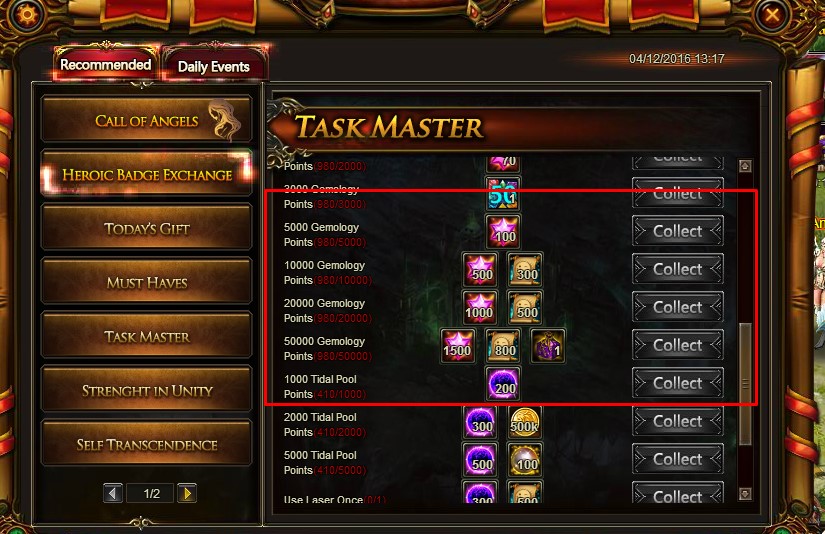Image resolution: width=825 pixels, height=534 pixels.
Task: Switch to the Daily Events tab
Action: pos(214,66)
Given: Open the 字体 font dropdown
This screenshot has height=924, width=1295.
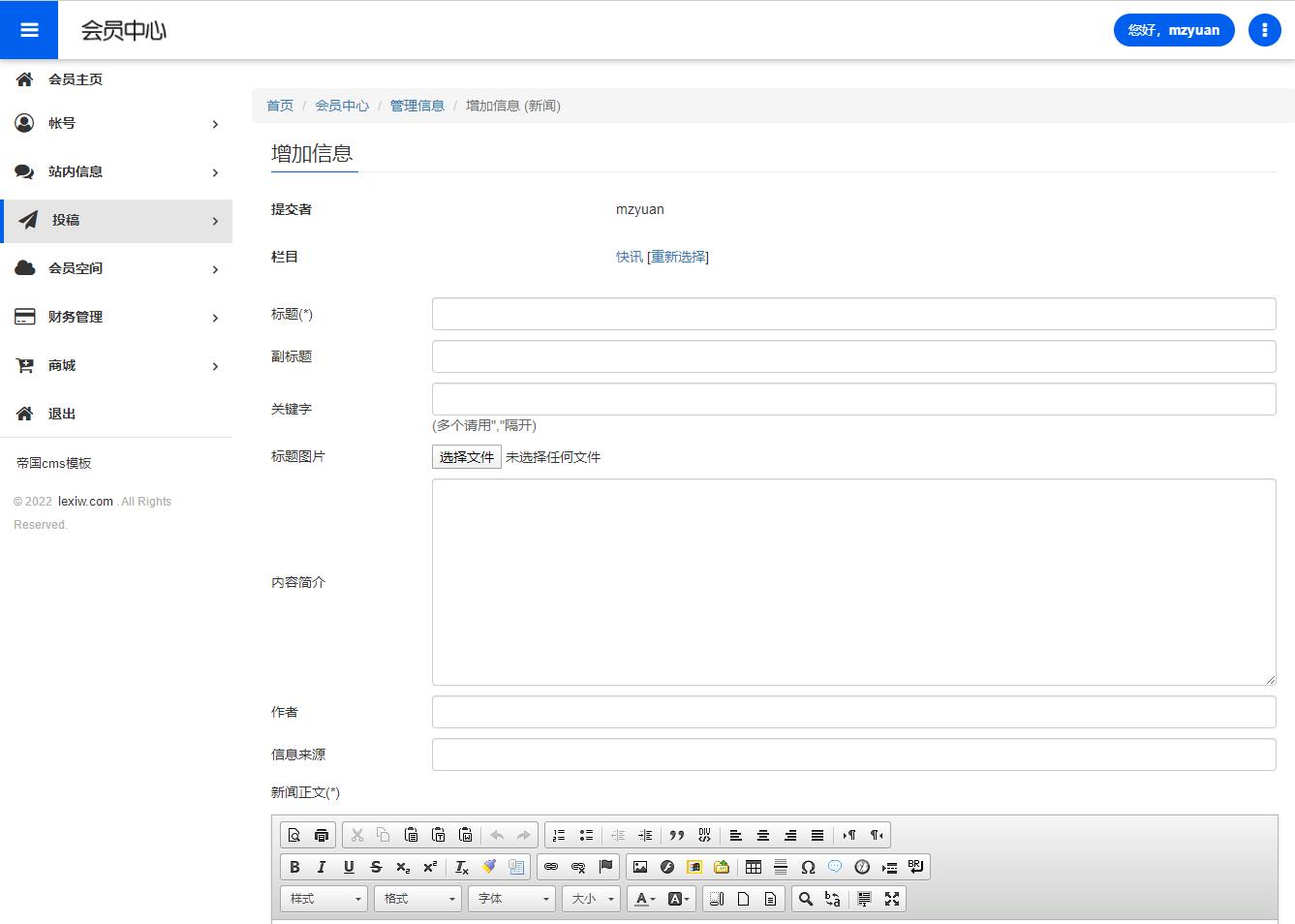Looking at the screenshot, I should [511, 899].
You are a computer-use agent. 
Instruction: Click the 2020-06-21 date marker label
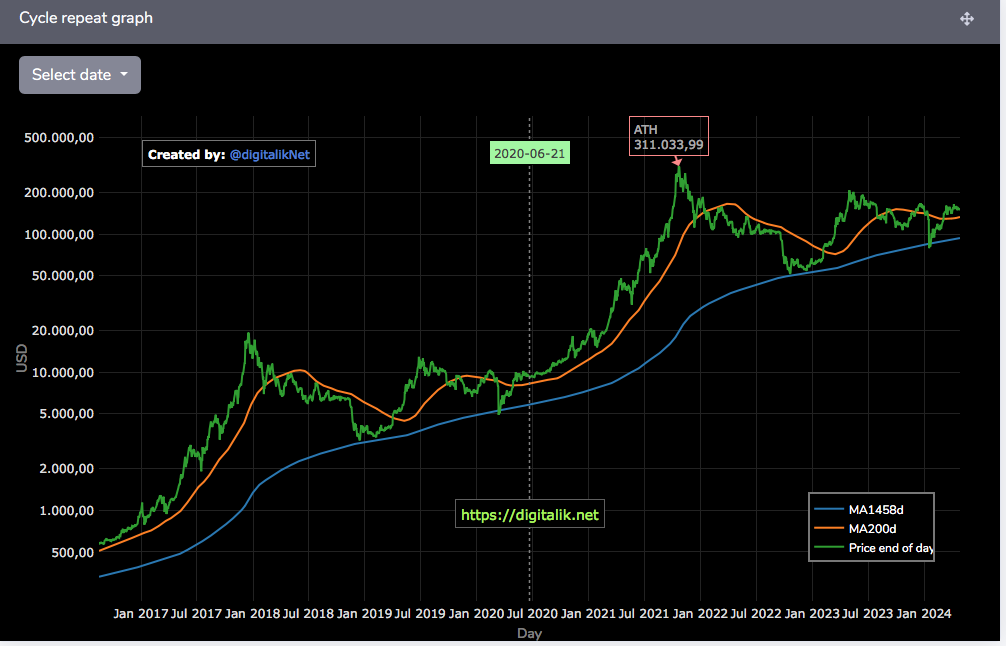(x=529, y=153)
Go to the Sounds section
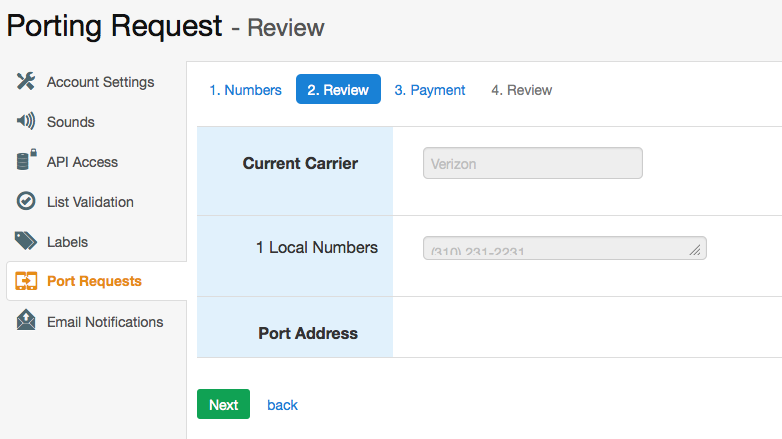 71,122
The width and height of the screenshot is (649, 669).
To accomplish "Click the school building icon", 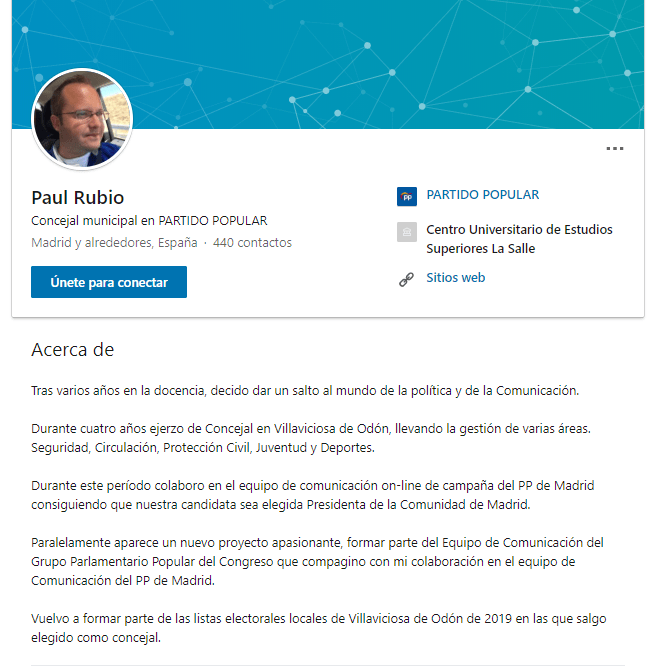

....

Skip all pictures. Write out only the lines from the one containing "The width and" to the end of the listing above, inclusive, exactly as given.

REPLY TO THE EXERCISE
The width and height of the screenshot is (649, 669).
To accomplish "Click the school building icon", 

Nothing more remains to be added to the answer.